> Text extract:
The objective of monitoring compliance by listed companies with their disclosure requirements is to ensure that investors have access to essential and adequate information for making an informed assessment of listed companies and their securities. Possible cases of abuse are monitored and investigated in order to increase the pro-active effect of supervision. We consider it important that a high degree of confidence in financial information is maintained in the Finnish market.

Compliance with disclosure requirements is monitored both ex ante and ex post. Ex ante monitoring focuses on the scrutiny and approval of prospectuses and listing particulars. By contrast, compliance by listed companies with their ongoing and periodic disclosure requirements is mainly monitored ex post.

Focus on information and quality of information provided in prospectuses

We scrutinise and approve prospectuses issued for securities offerings and listing purposes. This process involves a review of the information required by securities markets legislation. We also assess the consistency of the prospectus content and how well the information provided in the prospectus meets the general quality requirements set for information. These general quality criteria include the adequacy, relevance, consistency, justifiability, timeliness and clarity of information.

FIN-FSA must approve a prospectus, unless it is obviously faulty or inadequate. However, we are unable to ascertain the accuracy of the information provided in the prospectus; responsibility for the accuracy of the information content lies with the compiler of the prospectus.

Supervision concerning prospectuses is mainly tied to the point in time when the prospectus is scrutinised. In this respect, supervision is primarily conducted as an ex ante exercise. Even so, supervision also includes an ex post aspect, meaning that, if necessary, the information content of prospectuses may be compared with information that is subsequently obtained from a listed company or securities offering.  We will then evaluate whether the information provided in the prospectus has been true, adequate and justified also in the light of information obtained later.

Listing and securities issuance often raise specific questions concerning the presentation of financial information. These questions may, for instance, refer to pro forma information and its appropriateness and how corporate acquisitions and mergers are dealt with in the financial statements and interim reports included in the prospectus.

> Given request 1:
Rewrite the entries between the line holding "development (744, 690)" and the line holding "Before (194, 201)", inclusive, keeping each word and scaling every coordinate by 1.9, rounded to whole numbers with halves going up.

> Stored rows:
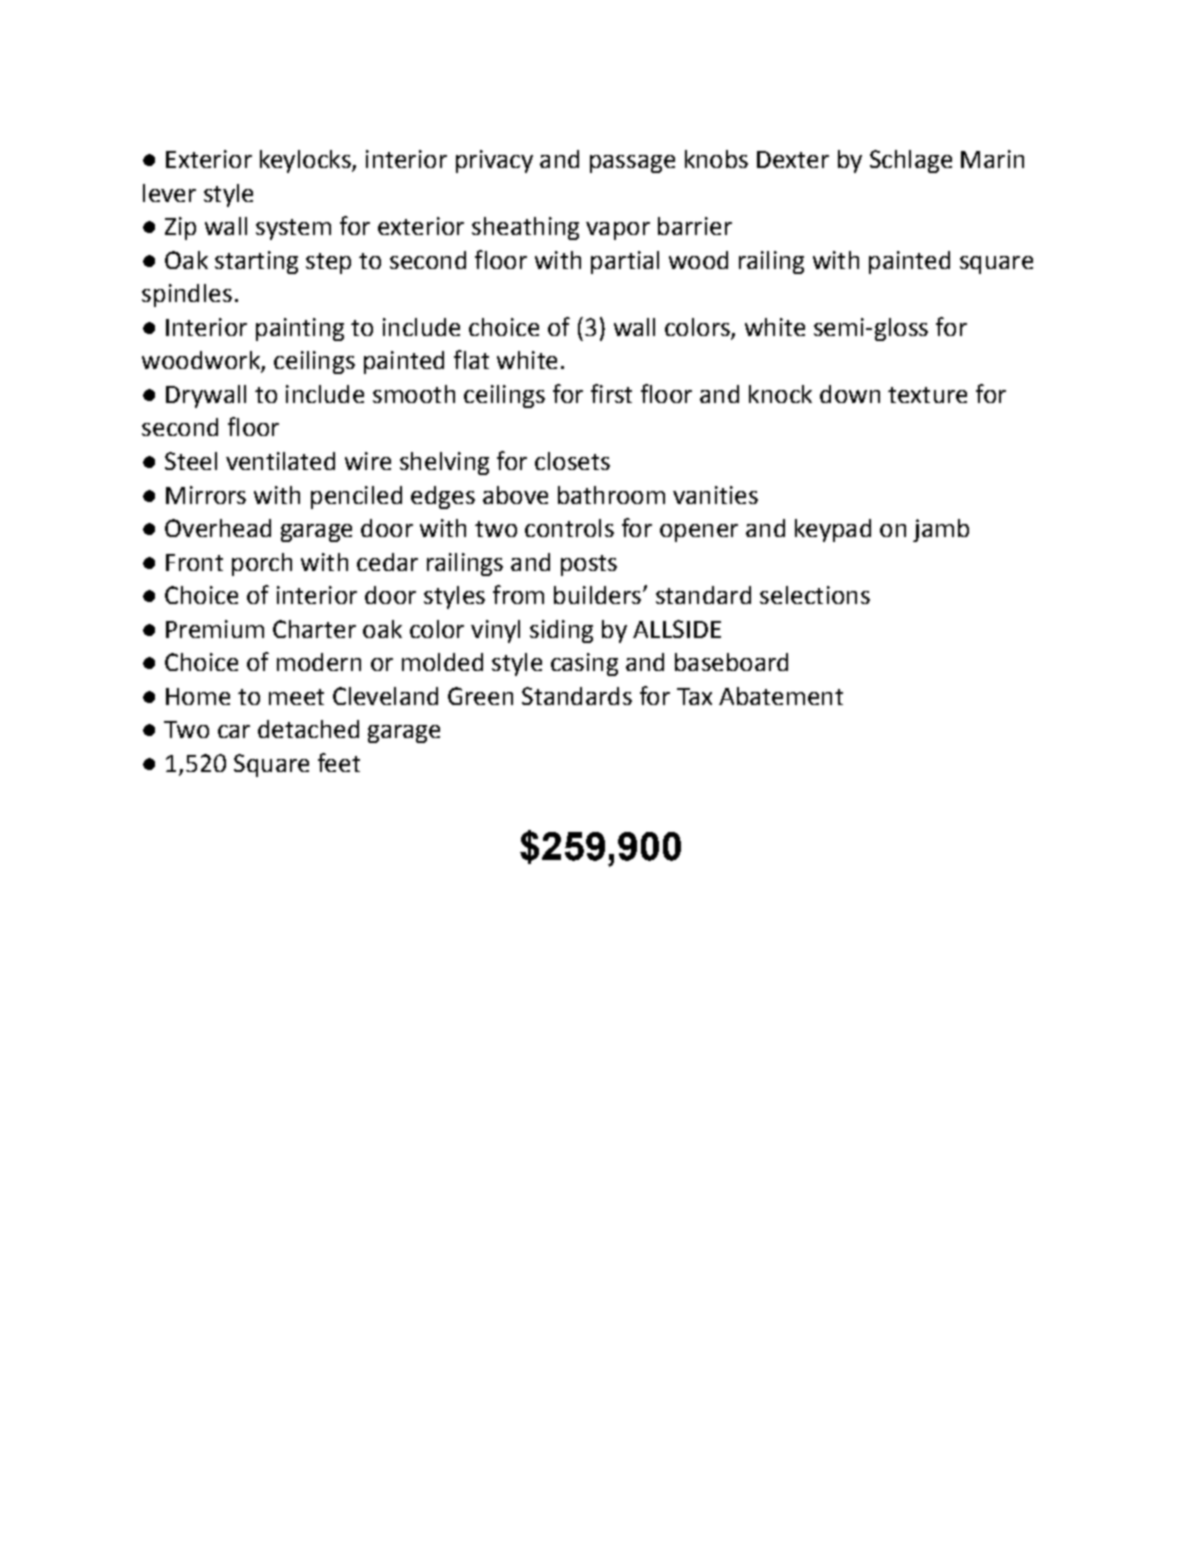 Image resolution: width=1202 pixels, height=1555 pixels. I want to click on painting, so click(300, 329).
--
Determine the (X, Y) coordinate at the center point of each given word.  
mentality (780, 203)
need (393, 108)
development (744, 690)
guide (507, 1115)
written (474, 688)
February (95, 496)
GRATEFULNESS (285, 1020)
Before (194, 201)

> Given request 2:
Name the general quality criteria for information listed in the text on disclosure supervision.

> Final result 1:
development (1414, 1311)
guide (963, 2119)
written (901, 1307)
February (181, 942)
GRATEFULNESS (542, 1938)
Before (369, 382)

> Final result 2:
adequacy, relevance, consistency, justifiability, timeliness, clarity